Clinical and histological aspects of the anatomy of myopia, myopic macular degeneration and myopia-associated optic neuropathy
- PMID: 40983254
- DOI: 10.1016/j.preteyeres.2025.101402
Clinical and histological aspects of the anatomy of myopia, myopic macular degeneration and myopia-associated optic neuropathy
Abstract
Axial myopia is characterized by a panoply of morphological, clinical and histological, features in association with longer axial length. It includes changes in the region peripheral to the optic nerve head (reduction in the density of photoreceptors and retinal pigment epithelium (RPE) cells and retinal thinning); in the optic nerve head region in moderately myopic eyes (shift of Bruch's membrane (BM) opening typically in the temporal/inferior direction, leading to a secondary BM overhang into the nasal intrapapillary compartment, BM absence in the temporal parapapillary region ("gamma zone"), and optic disc ovalization due to shortening of the ophthalmoscopically visible horizontal disc diameter; and widening of the RPE opening leading to myopic parapapillary beta zone), and in highly myopic eyes (BM opening enlargement resulting in a circular gamma zone, elongation and thinning of the lamina cribrosa ("secondary macrodisc") and of the peripapillary scleral flange ("parapapillary delta zone"); and in the macular region with an elongation of the fovea-optic disc distance, reduction in angle kappa, straightening/stretching of the papillomacular retinal blood vessels and retinal nerve fibers (leading to a re-arrangement of the retinal nerve fibers with a myopia-specific regional distribution of the retinal nerve fiber layer thickness profile), choroidal thinning most pronounced at the posterior pole and affecting mainly the medium-sized and large choroidal vessel layer), and scleral thinning. Pathologic changes in the macular region are extrafoveally located, linear RPE layer defects (lacquer cracks), potentially widening to round RPE layer defects (patchy atrophies), in some eyes with central BM defects; BM defects with RPE layer defects in the foveal region, accompanied by macular neovascularization or subsequent subretinal RPE cell proliferation ("macular atrophy"); myopic macular retinoschisis; and staphylomas. With longer axial length, the prevalence of non-glaucomatous optic neuropathy and glaucoma-like/glaucomatous optic neuropathy steeply increases beyond an axial length of 26.0-26.5 mm.

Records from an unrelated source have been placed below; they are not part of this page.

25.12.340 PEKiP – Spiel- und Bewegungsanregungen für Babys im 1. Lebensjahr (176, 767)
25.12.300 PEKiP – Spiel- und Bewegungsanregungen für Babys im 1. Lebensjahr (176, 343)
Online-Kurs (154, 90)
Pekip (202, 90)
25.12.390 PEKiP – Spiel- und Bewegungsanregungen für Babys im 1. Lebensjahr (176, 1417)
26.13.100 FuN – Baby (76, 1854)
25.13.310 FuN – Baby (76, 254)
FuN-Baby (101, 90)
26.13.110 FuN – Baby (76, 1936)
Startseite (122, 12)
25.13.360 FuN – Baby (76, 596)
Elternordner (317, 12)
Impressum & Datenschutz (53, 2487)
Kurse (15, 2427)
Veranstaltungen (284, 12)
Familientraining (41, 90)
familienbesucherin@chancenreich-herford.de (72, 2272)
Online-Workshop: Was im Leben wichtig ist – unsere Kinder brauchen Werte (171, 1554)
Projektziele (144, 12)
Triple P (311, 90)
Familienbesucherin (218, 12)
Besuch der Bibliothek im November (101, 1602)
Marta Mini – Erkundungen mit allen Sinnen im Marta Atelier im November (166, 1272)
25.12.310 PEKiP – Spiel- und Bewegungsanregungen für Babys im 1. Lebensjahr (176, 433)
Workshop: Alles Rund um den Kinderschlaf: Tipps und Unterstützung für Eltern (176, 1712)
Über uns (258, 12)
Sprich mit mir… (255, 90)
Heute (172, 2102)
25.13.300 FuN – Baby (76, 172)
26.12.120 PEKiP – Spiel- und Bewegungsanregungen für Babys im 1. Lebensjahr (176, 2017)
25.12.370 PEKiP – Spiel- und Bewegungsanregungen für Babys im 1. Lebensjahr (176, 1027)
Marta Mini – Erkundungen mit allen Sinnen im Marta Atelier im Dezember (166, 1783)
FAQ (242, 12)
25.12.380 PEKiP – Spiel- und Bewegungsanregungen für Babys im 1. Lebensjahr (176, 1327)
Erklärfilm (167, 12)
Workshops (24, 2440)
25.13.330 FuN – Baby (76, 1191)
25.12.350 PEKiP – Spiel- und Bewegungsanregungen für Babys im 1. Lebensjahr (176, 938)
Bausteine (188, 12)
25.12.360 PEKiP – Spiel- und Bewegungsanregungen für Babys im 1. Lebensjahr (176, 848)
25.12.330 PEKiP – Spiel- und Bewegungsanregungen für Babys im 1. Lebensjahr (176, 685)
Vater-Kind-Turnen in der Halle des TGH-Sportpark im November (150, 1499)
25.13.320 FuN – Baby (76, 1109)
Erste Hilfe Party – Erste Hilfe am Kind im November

With BM thickness being independent of axial length and in view of eye shape change from an oblate or sphere in emmetropia to a prolate rotational ellipsoid in myopia, the myopia specific morphological changes may be associated with a primary BM enlargement in the region peripheral to the optic disc.
Keywords: Axial elongation; Bruch's membrane; Glaucoma; Myopia; Myopia parapapillary beta zone; Myopia-associated optic neuropathy; Myopic macular degeneration; Non-glaucomatous optic neuropathy; Parapapillary delta zone; Parapapillary gamma zone.